[Volvemos, otra vez, a cogernos de mano de
san Juan. En este largo apartado, san Marcos solo aportará un versículo, en el
que manifiesta que Jesús atravesó la Galilea sin que nadie lo supiese. Leemos]:
TEXTO
CONCORDADO Y AUTOBIOGRÁFICO
Se aproximaba la solemnidad de los judíos, la
Escenopegia y dijeron mis hermanos:
—“Parte de aquí y dirígete a la Judea, para
que también tus discípulos vean esas obras que haces. Porque nadie hace las
obras ocultamente si quiere adquirir publicidad. Ya que estas cosas haces,
manifiéstate al mundo”.
Ni siquiera mis familiares creían en mí. Les
dije, pues:
—“Mi tiempo todavía no ha
llegado; vuestro tiempo siempre está a punto. No puede el mundo aborreceros,
pero a mí me aborrece, porque doy testimonio de que sus obras son perversas.
Vosotros subid a la fiesta; Yo no subo a esta fiesta, porque mi tiempo todavía
no se ha cumplido”.
Me quedé en Galilea, pero cuando hubieron
subido todos a la fiesta, entonces subí Yo también, aunque de incógnito y así,
pues, atravesé la Galilea sin que nadie lo supiese.

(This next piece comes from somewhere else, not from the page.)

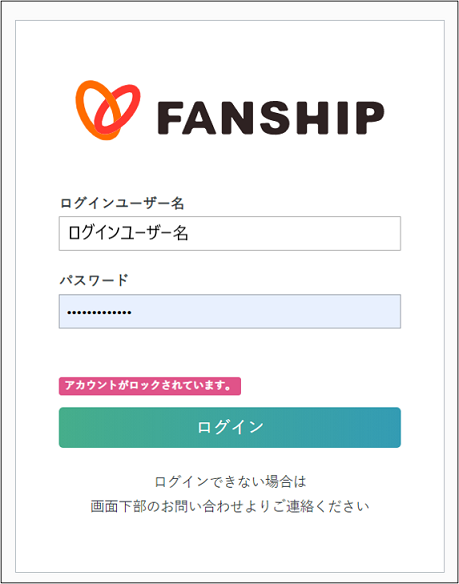Focus the パスワード input field
This screenshot has width=459, height=584.
point(230,311)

Los judíos me buscaban durante la fiesta y
decían:
—“¿Dónde está Aquel?”
Y sobre mí había mucho murmureo en las
turbas. Unos decían:
—“Es bueno”.
Mas otros decían:
—“No, sino que embauca a la multitud”.
Nadie, empero, hablaba de mí públicamente por
miedo a los judíos. Cuando ya la fiesta estaba a la mitad subí al Templo y
enseñaba. Se maravillaban los judíos diciendo:
—“¿Cómo Este sabe de letras, sin haberlas
aprendido?”
Les respondí diciendo:
—“Mi doctrina no es mía,
sino de Aquel que me envió. Quien quisiere cumplir su Voluntad, conocerá si mi
doctrina es de Dios o si Yo hablo por mi propia cuenta. El que habla por su
cuenta, busca su propia gloria: mas quien busca la gloria del que le envió;
Este es veraz y no hay en Él injusticia. ¿Por ventura no tenéis la Ley que os
dio Moisés? Y nadie de vosotros cumple la Ley. ¿Por qué tratáis de matarme?”
Respondió la gente:
—“Endemoniado estás; ¿quién trata de
matarte?”
Les dije:
—“Una obra hice, y todos os
maravilláis. Por eso Moisés os dio la circuncisión, no que provenga de Moisés,
sino de los patriarcas, y en sábado circuncidáis a un hombre. Si la
circuncisión recibe un hombre en sábado, para que no venga a menos la Ley de
Moisés, ¿os encolerizáis conmigo porque en sábado sané a todo hombre? No
juzguéis por apariencias, sino juzgad juicio recto”.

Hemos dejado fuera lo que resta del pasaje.